The mountains are as glorious as the people are kind, with the dazzling Hindu Kush to the south and the central Pamir ranges crowned with snows and riven by huge glaciers and roaring rivers. A high plateau dominates the eastern Pamir to where the encroaching border with China begins. This eyrie is home to huge yellow marmots, giant Marco Polo sheep and their nemesis, the snow leopard. There are soaring eagles and vultures, packs of wolves, sleepy brown bears, and any number of other flying, crawling and wandering wild lives to be found in these isolated hills. At height you’ll find yurts and the once-nomadic ethnic Kyrgyz people, still keeping their yaks and making felt, leather and cheese products on the high pastures. They make good use of the short summer, for in winter the mercury can dip to a stultifyingly low -68°C.

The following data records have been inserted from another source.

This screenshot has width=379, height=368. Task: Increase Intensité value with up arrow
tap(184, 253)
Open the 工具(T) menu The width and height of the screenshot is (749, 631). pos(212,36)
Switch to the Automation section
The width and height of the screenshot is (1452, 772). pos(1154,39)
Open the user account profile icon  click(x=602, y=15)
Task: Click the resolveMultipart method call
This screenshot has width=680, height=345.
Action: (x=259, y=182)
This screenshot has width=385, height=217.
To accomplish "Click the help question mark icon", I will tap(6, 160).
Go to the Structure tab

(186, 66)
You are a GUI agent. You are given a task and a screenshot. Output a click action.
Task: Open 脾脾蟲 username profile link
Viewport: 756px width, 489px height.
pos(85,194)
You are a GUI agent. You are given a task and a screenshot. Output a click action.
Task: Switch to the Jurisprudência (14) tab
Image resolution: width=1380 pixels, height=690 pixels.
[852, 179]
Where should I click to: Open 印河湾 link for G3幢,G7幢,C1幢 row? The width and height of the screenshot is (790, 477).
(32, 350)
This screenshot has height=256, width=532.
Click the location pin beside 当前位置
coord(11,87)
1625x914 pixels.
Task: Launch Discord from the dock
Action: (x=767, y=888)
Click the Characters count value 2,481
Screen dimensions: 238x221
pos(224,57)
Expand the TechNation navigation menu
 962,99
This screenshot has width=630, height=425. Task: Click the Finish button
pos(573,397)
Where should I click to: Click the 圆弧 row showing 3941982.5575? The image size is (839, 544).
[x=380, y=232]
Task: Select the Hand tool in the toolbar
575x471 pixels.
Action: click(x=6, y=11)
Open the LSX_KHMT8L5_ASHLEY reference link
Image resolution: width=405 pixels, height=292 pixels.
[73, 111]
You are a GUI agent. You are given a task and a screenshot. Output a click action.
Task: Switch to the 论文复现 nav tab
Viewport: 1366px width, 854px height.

Tajikistan remains one of the poorest countries in Asia and with an unofficial unemployment rate of over 70% many young workers make the hard decision to work in Russia or Dubai, sending remittances to their families after long hours in very tough jobs. In the Pamir region much development work and infrastructure provision is undertaken not by the government, but by the Aga Khan, a Swiss-born British businessman, also the 49th and current Imam of the Ismaili denomination of Shia Islam, widely followed in the Pamirs, northern Afghanistan and Northern Pakistan. The Aga Khan is highly revered here, and the culture in the Pamirs feels separate to that in the rest of the country.

As part of the ancient kingdoms of Bactria, Soghdia and at times under the rule of Timur-Tamerlane and the emirates of Khokand and Bukhara, the Northern Pamirs have been a trading and strategic crossroads for thousands of years. Who knows how the current play by China to re-create a new Silk Road network will affect Tajikistan, but we can be sure that this unassuming little country is likely to remain in a pivotal position for years to come.

Drinking sweet tea and munching dried apricots and fresh mulberries in a shaded garden overlooking the Amu Darya river, it is possible to feel and breathe the history of this incredible country, and sense that you are part of it. And when you try to pay, you find that someone unknown already has.